Tell us your (personal) story about life in the rural West.
I am blessed to be a fourth-generation Montanan. I am grateful for the values that I grew up with around being Montana-real, bringing a strong work ethic to my career, helping neighbors, and doing what is right even when no one was watching. The values of the rural West run deep in our family. My father taught me the love of land, the animals, who homesteaded where, and who their sisters, brothers, cousins, and parents were while driving country roads with a couple of bird dogs drooling on the back of our truck seats. We watched the weather, bred too many horses, and never really sold any horses. We love our horses.
Life circumstances brought me out of Montana to experience Nevada with country-western dancing, big city experiences, boundless possibilities, challenging careers, and beautiful people. Montana drew me back home three years ago and while the Montana roots never left me or my actions, coming home feels like a soulful reunion with the Beartooth Mountains, family, dirt roads, country traditions, seas of cowboy hats, bales of hay, and of course more horses!
What has the WFC brought to your life?
WFC is a beautiful way for me to never lose sight of what made and continues to make those rural western roots so important to everyone and anyone from any background.

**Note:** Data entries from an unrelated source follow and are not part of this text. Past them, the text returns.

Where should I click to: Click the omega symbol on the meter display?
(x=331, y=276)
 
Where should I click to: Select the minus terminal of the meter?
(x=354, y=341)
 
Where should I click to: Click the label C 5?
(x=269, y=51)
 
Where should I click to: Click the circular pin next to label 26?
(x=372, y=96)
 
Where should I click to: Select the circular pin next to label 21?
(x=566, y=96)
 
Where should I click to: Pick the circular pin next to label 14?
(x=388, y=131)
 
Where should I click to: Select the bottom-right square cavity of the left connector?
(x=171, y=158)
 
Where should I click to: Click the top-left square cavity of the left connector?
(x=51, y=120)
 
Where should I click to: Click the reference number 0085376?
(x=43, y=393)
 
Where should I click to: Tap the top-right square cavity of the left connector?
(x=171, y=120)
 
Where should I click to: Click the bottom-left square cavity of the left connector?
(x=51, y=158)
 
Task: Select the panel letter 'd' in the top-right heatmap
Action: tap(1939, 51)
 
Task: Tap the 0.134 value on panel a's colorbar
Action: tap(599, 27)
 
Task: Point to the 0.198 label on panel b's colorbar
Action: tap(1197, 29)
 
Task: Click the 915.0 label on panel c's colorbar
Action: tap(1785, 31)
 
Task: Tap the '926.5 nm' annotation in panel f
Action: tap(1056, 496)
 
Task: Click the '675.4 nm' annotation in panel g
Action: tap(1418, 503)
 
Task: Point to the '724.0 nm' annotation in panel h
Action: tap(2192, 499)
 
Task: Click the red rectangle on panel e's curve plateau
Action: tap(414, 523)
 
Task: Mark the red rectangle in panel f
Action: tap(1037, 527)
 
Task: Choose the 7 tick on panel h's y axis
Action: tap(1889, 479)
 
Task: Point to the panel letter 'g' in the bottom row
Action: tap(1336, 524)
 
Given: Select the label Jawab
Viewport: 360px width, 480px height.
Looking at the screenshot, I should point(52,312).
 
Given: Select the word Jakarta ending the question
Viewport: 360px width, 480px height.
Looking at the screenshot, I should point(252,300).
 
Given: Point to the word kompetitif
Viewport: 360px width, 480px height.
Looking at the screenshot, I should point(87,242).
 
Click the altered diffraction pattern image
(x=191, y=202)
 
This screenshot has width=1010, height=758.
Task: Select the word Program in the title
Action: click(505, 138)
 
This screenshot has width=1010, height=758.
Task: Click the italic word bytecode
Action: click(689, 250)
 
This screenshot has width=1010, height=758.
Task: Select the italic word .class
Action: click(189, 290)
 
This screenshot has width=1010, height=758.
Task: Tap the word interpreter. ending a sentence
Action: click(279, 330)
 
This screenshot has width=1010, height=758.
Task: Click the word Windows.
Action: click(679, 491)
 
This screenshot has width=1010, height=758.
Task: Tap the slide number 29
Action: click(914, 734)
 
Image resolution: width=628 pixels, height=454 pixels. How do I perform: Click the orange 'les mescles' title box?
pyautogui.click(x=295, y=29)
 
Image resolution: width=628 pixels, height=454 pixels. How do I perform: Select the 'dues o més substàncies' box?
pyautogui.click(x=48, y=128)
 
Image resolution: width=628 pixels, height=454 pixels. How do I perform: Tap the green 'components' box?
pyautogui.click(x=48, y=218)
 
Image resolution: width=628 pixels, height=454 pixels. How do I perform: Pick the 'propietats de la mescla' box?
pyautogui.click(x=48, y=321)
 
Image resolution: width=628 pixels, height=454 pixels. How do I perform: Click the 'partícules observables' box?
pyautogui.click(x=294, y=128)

For me, the storytelling with insights into a simpler, harder, and all the while more beautiful life, bring those beautiful values front and center for me to remember and realize that less can be so much more. Being present on the land, communing and partnering with animals, collaborating with neighbors, and living in gratitude for nature, family, music, and the emotions that come with being alive are so beautifully woven at every event that WFC presents. The most important thing that WFC has given me was the experience of sharing the Gathering with my father who was beyond proud of my involvement with something that means the world to him. He never wants the rural western ways to be abandoned.
Describe the WFC in three words.
Culture, Traditions, Talent
What do you think is the WFC's most significant impact?
Keeping rural western ways illuminated and shared with all cultures in a way that sends participants off with a different pace and a large dose of grace.